If you got bullied a lot at school, your subconscious will keep telling you to expect bullying and rejection long after your school days are over. If you've grown up with no contact with people of a certain race or culture--save the negative portrayals of them on TV and in movies--you'll expect the worst from real, live members of those groups when you finally do encounter them. If your parents had negative, defeatist subconscious attitudes toward money, and you grew up seeing those in action, you'll probably end up with those same attitudes.
I was the kid who was bullied in school, and got no help whatsoever from teachers or even my parents. So my subconscious told me to expect rejection, harassment and persecution. It told me that authority figures didn't care and couldn't be trusted or relied upon, so I had to fight all my battles on my own--and that there would always be battles. These subconscious patterns, needless to say, didn't help me as a young adult.
The way I got past those ideas (and many others) was to pay attention to what I was feeling and look for the subconscious idea behind it. Sometimes I'd be unaccountably angry or belligerent--then realize that my subconscious was telling me to expect a fight, even when there was no outward evidence that such a thing was going to happen. I'd get all in a lather just walking in the door of my bank when there was something wrong on my statement, or if I had to return a piece of clothing to a store--my subconscious told me, "You're going to meet with resistance! Stand your ground!"
Simply becoming aware of those subconscious messages and the responses they provoke is a huge step. Because in that moment of awareness, I can say, "No, that's wrong--I don't need to fight anymore," or "No, that's wrong--I'm funny and interesting, and if I go talk to people they will see that and like me," or "No, that's wrong--most people really are trustworthy and decent," or "No, that's wrong--I probably won't lose my shirt on this deal, and if I do I can always find a way to make more money. I'll be fine."
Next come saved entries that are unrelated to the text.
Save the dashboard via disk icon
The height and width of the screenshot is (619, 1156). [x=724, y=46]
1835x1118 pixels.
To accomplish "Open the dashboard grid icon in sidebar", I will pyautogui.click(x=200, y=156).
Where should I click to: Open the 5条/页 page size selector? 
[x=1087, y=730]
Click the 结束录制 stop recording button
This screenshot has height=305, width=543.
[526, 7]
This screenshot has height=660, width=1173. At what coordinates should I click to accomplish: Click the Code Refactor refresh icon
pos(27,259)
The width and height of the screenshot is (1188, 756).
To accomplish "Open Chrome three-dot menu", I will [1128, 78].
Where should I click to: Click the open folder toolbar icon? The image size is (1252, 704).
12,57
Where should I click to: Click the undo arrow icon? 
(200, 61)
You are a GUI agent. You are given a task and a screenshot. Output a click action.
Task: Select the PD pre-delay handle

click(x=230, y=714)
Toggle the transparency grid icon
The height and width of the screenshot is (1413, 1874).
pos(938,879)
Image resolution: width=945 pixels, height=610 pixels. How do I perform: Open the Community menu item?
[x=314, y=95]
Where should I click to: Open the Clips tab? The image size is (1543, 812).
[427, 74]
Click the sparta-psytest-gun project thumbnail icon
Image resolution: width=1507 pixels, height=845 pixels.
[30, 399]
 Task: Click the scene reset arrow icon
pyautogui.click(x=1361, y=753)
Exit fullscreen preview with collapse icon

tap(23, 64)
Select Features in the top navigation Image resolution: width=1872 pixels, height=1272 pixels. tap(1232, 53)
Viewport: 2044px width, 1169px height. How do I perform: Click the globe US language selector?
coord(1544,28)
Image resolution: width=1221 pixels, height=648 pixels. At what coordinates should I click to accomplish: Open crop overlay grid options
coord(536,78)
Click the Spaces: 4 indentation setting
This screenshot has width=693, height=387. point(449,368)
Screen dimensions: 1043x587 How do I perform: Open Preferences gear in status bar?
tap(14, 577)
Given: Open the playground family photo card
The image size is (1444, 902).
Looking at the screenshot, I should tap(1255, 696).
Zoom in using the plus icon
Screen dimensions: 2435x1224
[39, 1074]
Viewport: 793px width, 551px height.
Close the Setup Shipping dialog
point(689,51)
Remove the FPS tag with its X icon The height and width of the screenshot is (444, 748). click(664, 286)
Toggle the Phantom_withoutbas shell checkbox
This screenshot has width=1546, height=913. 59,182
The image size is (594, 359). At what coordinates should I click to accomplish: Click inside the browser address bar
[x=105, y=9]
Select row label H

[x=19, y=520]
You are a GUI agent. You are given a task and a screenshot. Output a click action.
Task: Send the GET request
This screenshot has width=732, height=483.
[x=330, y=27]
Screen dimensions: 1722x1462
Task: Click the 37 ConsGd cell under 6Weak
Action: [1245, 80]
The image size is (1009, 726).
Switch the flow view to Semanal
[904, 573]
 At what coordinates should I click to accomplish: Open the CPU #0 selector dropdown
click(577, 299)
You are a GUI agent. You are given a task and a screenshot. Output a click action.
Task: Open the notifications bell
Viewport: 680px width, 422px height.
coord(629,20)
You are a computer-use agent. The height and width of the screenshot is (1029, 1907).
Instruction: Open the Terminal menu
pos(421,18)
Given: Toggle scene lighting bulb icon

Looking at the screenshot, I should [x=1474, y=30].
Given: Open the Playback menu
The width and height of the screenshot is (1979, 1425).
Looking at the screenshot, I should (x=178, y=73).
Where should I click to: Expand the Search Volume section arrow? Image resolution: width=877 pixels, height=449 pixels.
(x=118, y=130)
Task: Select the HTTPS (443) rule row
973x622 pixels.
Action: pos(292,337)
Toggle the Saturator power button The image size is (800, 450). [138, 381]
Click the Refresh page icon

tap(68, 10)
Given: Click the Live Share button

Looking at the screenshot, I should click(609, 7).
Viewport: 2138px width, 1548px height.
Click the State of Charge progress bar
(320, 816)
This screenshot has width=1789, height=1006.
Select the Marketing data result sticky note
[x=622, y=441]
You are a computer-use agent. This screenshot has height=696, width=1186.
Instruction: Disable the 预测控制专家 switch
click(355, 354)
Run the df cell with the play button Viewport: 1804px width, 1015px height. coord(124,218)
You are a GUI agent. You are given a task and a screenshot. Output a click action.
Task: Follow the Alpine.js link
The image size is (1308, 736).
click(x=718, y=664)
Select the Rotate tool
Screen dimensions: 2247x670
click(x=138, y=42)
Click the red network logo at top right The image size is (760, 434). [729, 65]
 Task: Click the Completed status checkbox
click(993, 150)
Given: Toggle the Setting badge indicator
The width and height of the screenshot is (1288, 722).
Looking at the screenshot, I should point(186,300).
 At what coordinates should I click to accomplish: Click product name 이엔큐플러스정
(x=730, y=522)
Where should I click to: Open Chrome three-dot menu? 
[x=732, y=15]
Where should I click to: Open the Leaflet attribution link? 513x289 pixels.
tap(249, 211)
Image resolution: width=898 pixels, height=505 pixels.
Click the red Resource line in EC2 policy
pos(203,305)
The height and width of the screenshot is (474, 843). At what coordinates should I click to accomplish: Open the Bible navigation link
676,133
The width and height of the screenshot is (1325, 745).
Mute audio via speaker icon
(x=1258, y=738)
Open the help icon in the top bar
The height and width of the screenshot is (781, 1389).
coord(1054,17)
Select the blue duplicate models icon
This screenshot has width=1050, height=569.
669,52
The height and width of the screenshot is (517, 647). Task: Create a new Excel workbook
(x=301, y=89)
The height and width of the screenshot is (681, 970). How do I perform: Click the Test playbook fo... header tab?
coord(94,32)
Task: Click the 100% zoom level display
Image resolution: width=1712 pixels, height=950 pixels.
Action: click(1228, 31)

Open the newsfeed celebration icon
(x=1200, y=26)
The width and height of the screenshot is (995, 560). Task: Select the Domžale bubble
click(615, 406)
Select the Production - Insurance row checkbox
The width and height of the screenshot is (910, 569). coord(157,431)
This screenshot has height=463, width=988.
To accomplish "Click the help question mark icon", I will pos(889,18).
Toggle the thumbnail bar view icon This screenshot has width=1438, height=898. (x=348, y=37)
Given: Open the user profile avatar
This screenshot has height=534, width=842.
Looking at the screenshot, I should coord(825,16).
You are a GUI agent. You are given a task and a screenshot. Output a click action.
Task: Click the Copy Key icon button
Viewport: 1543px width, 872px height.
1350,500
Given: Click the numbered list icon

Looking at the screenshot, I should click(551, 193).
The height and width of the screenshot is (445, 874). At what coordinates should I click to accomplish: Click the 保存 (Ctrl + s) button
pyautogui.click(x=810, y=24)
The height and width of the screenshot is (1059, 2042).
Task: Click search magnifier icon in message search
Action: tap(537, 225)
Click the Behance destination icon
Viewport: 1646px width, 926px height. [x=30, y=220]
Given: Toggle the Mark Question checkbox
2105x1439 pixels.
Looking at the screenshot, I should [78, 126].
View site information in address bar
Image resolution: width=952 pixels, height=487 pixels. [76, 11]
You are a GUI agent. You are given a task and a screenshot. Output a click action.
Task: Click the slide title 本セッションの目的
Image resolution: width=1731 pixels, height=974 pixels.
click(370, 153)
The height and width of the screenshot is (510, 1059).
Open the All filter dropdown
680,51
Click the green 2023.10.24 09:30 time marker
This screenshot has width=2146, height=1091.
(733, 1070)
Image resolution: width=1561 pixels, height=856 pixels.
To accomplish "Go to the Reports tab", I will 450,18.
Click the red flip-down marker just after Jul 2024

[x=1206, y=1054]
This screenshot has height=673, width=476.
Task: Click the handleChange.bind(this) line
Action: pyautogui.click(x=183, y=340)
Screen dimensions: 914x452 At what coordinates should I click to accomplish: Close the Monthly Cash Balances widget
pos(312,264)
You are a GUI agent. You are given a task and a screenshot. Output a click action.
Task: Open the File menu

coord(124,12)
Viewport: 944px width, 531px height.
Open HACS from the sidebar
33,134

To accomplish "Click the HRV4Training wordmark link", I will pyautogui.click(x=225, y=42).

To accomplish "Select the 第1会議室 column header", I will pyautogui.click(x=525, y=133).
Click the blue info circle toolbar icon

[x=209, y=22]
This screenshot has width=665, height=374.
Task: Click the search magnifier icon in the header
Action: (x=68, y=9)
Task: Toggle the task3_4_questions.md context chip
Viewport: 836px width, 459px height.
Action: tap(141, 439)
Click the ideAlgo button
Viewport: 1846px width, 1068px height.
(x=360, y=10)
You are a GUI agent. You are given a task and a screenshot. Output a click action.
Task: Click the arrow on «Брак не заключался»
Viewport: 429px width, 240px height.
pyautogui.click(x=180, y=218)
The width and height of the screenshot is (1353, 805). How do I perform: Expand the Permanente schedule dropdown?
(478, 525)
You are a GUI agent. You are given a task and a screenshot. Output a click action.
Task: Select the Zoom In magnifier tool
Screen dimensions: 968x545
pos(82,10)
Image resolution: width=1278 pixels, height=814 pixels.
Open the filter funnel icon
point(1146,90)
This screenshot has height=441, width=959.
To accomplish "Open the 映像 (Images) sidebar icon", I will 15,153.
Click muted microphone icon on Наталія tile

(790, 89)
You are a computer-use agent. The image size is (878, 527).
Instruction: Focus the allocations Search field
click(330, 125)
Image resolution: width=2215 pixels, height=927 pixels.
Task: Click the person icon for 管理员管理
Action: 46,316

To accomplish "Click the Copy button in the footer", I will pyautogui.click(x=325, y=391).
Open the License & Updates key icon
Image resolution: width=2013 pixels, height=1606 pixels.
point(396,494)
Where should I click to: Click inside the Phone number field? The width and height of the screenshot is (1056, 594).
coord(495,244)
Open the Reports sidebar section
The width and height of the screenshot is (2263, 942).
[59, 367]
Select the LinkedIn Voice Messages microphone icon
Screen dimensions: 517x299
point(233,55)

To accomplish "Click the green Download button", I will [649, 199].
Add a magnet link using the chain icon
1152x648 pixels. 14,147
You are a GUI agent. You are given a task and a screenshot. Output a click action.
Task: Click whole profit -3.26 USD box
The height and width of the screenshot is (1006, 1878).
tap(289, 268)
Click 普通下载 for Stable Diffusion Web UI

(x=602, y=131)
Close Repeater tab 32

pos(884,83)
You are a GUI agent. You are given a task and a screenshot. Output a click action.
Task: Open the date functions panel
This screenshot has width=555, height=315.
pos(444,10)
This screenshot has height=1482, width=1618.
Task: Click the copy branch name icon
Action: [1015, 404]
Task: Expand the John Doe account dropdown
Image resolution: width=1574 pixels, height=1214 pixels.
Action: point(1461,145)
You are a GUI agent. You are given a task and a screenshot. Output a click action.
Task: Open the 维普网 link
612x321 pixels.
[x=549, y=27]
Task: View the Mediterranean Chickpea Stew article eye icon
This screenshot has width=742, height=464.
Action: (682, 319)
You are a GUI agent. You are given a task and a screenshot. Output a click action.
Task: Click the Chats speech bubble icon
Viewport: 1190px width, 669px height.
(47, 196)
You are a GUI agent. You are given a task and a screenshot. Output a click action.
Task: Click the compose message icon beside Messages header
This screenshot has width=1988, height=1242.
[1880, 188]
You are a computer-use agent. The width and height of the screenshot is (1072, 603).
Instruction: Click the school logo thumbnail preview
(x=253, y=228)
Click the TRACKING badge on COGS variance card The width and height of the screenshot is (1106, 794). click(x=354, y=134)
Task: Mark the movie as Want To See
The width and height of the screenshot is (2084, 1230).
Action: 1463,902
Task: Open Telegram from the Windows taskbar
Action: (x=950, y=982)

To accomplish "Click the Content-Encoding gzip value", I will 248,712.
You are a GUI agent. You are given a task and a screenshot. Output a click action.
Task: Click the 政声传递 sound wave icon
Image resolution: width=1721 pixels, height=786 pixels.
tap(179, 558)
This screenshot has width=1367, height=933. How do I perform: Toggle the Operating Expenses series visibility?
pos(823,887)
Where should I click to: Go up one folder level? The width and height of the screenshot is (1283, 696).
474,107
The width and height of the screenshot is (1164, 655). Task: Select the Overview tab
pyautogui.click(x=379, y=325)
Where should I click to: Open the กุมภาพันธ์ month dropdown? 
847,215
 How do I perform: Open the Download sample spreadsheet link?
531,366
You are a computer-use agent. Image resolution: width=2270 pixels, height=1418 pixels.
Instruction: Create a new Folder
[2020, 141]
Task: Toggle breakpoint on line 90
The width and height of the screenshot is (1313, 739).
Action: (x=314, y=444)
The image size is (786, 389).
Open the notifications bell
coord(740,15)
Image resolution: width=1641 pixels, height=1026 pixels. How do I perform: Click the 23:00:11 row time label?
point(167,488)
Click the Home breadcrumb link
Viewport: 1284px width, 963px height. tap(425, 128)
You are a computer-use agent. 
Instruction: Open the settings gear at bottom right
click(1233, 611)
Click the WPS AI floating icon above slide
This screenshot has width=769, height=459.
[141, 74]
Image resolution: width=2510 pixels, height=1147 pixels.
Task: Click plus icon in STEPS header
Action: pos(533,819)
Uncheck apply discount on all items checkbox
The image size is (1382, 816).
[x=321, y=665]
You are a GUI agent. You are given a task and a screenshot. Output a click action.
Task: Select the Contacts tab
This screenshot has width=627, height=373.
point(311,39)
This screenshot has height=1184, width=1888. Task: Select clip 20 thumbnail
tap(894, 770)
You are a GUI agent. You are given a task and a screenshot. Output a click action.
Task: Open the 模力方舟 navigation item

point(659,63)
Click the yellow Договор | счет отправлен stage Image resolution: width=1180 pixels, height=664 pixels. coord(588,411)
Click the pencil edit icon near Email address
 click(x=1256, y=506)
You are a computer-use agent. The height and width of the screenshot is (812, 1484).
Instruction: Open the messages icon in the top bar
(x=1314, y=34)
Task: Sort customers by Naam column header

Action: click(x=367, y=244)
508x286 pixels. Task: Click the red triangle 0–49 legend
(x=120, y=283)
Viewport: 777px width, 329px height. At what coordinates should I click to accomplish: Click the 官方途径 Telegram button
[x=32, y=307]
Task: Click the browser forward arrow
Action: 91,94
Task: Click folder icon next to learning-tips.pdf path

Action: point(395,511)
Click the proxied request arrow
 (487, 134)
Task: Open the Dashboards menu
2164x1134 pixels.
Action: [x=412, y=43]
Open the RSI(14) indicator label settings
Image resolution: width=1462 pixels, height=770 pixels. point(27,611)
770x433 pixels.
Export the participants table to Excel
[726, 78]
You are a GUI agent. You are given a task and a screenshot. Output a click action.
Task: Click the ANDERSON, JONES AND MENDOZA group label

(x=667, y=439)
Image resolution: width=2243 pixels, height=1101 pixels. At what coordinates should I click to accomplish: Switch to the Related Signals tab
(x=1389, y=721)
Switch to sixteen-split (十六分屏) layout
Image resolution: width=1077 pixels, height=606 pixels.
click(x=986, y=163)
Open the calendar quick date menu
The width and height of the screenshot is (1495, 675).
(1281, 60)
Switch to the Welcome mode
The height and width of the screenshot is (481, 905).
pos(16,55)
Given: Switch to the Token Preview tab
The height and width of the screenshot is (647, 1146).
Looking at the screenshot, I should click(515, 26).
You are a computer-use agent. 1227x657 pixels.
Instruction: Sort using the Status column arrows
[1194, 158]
By bringing those subconscious messages into conscious awareness, I can expose them for the self-defeating programming they are, then make a conscious decision to replace them with something better. I boldfaced that because from my experience that's really all there is to it.
|05-06-2008, 07:08 PM||#7 (permalink)|
Join Date: May 2008
For example, you might find that you still believe something negative, even if you don't think you should. (i.e., even if you don't consciously believe it, you still feel -- and act -- as if it were true.
For many people, a simple conscious attempt like you're describing results in a new feeling - one of incongruity, self-deception, and alienation. Because when they say something like, "I'm funny and interesting", they feel like they're lying.
So, my work is aimed at that kind of person and problem, even though identifying the "messages" (as you call them) is a common first step regardless.
|05-06-2008, 07:18 PM||#8 (permalink)|
Join Date: May 2008
Now, I'm pretty sure it would *work*, mind you -- for a certain class of problems. The complexity alone would see to that. Heck, one guy has proved you can actually use a keychain "Simon" game to do the same thing as EFT, EMDR, and even the NLP phobia cure. Then there's Grinder's alphabet game. Or... well, you get the point. There are jillions of these methods out there. I prefer to use ones that are easy to learn, teach, and use, though.
Of course, that's just for disrupting a first-order conditioned emotion link -- second-order judgments, beliefs, subsystems, etc. are pretty much unaffected by these simple link-disruption techniques.
All that having been said, tapping.com actually looks like a pretty decent site. You could certainly do a lot worse.